I was browsing some blog posts this morning and came across one on The Dark Visitor which is a site focusing on Chinese Hackers.  The post was about how China’s cyber warfare efforts have caused India’s military to step up their own cyber defense capabilities. 

This may seem to be an international political issue but does your company outsource anything off shore?  Do you offshore to India?  Do your partners?  Do you really know where your critical information is once it leaves systems under your direct control?  Do you verify that your outsourcing company protects your information at least as well as you do?

Let’s forget for a minute that the attacker is China (Honestly they’re just an easy target for my attention; there are other countries that have information warfare programs.); let’s forget that the target in this case is India.  The real point is that critical information is at risk once it has left the corporate environment.  By outsourcing, companies are delegating responsibility for protecting the information but in the end they cannot truly transfer this responsibility. 

It is not enough to include clauses in a contract that mandate the protection of your critical information, you must audit and verify that your partner (be they domestic or international) is conforming to how you mandate your information be protected.  Outsourcing can bring great savings but along with that savings comes additional Risk.  Have you considered the additional risk?

The recent statements from Congressmen claiming to have been hacked the Chinese really isn’t a surprise.  In case you missed it here is a brief review:  Officials have indicated that the intrusions began in August 2006 although I would think that it has been taking place for much longer than that.  Anyway the extent is currently unknown but Rep. Frank Wolf (R – VA) and Rep Christopher Smith (R – NJ) were named as being among the targets.  Other targets included other members of Congress and at least one congressional committee.  Rep. Wolf is quoted as saying “They got everything”.  China of course has yet to comment on this incident. 

They have however offered comment on the allegation that they copied the contents of a laptop left unattended during a visit to China by Commerce Secretary Carlos Gutierrez last December.  Foreign Ministry spokesman Quin Gang is quoted as saying

 ”These reports are totally groundless… These allegations are highly irresponsible…. China has made clear our principled position on many occasions: China is opposed to computer criminality including hackers.”
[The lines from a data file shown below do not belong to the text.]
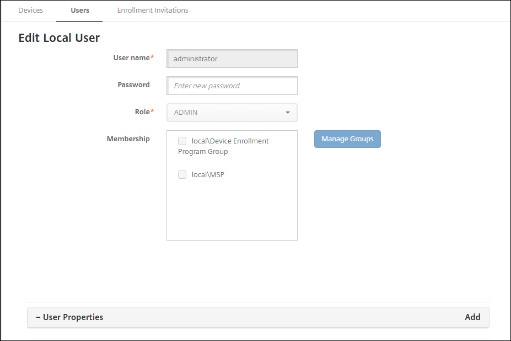The width and height of the screenshot is (511, 341).
Task: Switch to the Devices tab
Action: point(30,10)
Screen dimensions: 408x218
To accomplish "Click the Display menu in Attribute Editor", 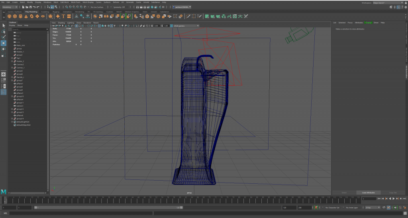I will pyautogui.click(x=369, y=23).
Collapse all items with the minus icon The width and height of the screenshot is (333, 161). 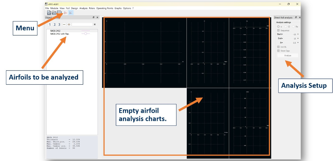click(64, 25)
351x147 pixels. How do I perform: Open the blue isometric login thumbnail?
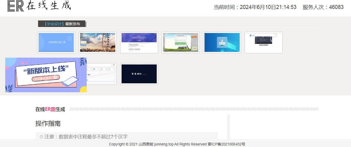pos(222,42)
Of course this is the diplomatic response.  It isn’t like they could openly admit that they did this.  It isn’t like they haven’t openly published statements concerning their use of information warfare to achieve their objectives.  Oh wait – they did.  Check out Unrestricted Warfare by Qiao Liaug and Wang Xiangsui (Beijing: PLA Literature and Arts Publishing House, February 1999).  The book advocates a multitude of means, both military and particularly non-military to strike at the United States.  This includes hacking into websites, targeting financial institutions, terrorism, using the media and conducing urban warfare.  Targets also include private companies in a form of economic warfare conducted against our country and its interests.   

From Unrestricted Warfare:

 ”The reality of information exchanges and intertwining interests is continually broadening the meaning of warfare. Also, any country which plays a decisive role has various capabilities to threaten other countries, and not just with military means. The use of means singly will produce less and less effect. The advantages of the combined use of various kinds of means will become more and more evident. This has opened the door wide for supra-means combinations, and for the employment of these sorts of combinations in warfare or quasi-war actions.”

 Just in case China’s own words don’t ring home here are some quotes about China and its capability over the years:

 ”With the advent of the 21st Century, not only is it likely that many of the conflicts facing the United States and her allies will be of an asymmetrical and devolving nature, but it is also likely that”…”low-intensity conflict will be accompanied or compounded by computer/infrastructure attacks that may cause damage to vital commercial, military, and government information and confront communications systems.”

- Journal of Counter-Terrorism and Security International

“The potential advances in Chinese IW doctrine and capabilities have direct implications for U.S. national security. The ability of China to conduct IW against the United States in peacetime, confrontation, or conflict could pose severe challenges to defense planners.”

- Strategic Studies Institute

“China, Russia, and other nations have begun to focus on US commercial computer networks’ vulnerability in preparation for any future conflict.”

- CIA Director George Tenet, Wired Magazine

“In addition to developing wartime applications for its robust information control and perception management capability, China is pursuing IO/IW development as part of its overall military modernization.”

- Department of Defense Annual Report to Congress

While the most recent events are nothing new, I do hope that their blatant targeting of Congress will result in something more than hot rhetoric.  Perhaps a Congressional Investigation over China’s activities against the United States public and private interests will result?  Well if it results in public outrage and a change in how we as a culture view the protection of information then I’m all for it.